Titre : Le sourire
Auteur : Jo Cassen
Le sourire
Pourquoi faut-il toujours s’attacher à sourire ?
Je ne me plierai pas au propos sibyllin,
Tant à vouloir le bien on passe pour vilain,
La fausse complaisance est un mal à proscrire.
Pour m’être fourvoyé, léger mais imprudent,
J’ai appris la réserve, et même s’il m’en coûte,
Je me garde du rire et j’élude le doute,
Car je ne puis risquer un effet impudent.
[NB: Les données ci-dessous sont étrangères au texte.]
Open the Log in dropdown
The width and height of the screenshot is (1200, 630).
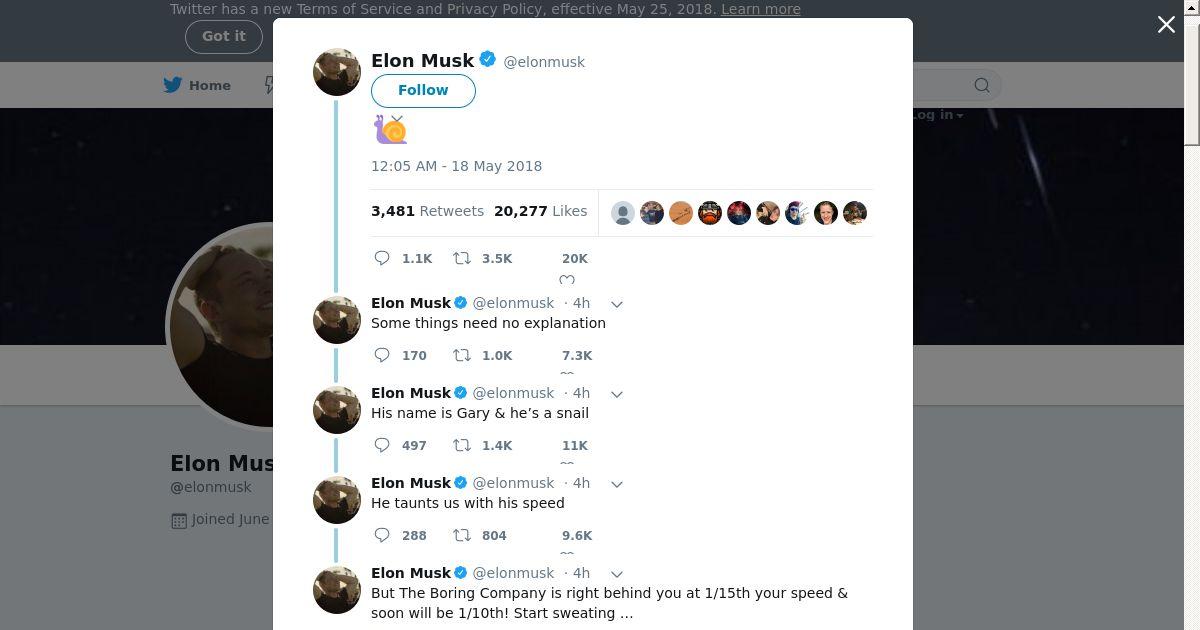pyautogui.click(x=937, y=115)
Notre monde à souhait se sustente d’horrible,
Les crimes et les dols, la souffrance d’enfants,
Alors dans l’anecdote et les on-dit bluffants;
Il semble malvenu le racontar terrible.
Chacun à sa façon reste maître absolu,
Prétend à se gérer, agir en autonome
Expert en tout sujet, l’excellence de l’homme,
Jaloux de son nombril, jamais irrésolu.
Pourquoi faut-il toujours s’attacher à sourire ?
Pour benêt satisfaire au réflexe courtois
Qui désigne plutôt l’hypocrite matois
Jouant l’émerveillé plus qu’on ne sait décrire ?
Les yeux sont ainsi faits, surtout pour ne pas voir
Le charmant, le hideux, mieux vaut faire l’autruche
Et se montrer ravi, se révéler baudruche,
Flatter « l’autre » innocent et ne pas décevoir.
Pourquoi s’illuminer d’un intérêt factice
Au récit d’un exploit médiocre ou banal,
Feindre d’être témoin d’un trait phénoménal,
Quand votre ennui s’installe appelant l’armistice ?
Ce sermon, humble avis, n’engagera que moi,
Ne vous obligez pas, car un discours utile,
Séduit très rarement la démarche infantile,
Il attise l’humeur et réveille l’émoi.
Alors, oui, je me tais et même vous conforte,
L’excès de politesse est un piteux respect,
La fausse déférence enivre le suspect ;
La bêtise commune est une place forte.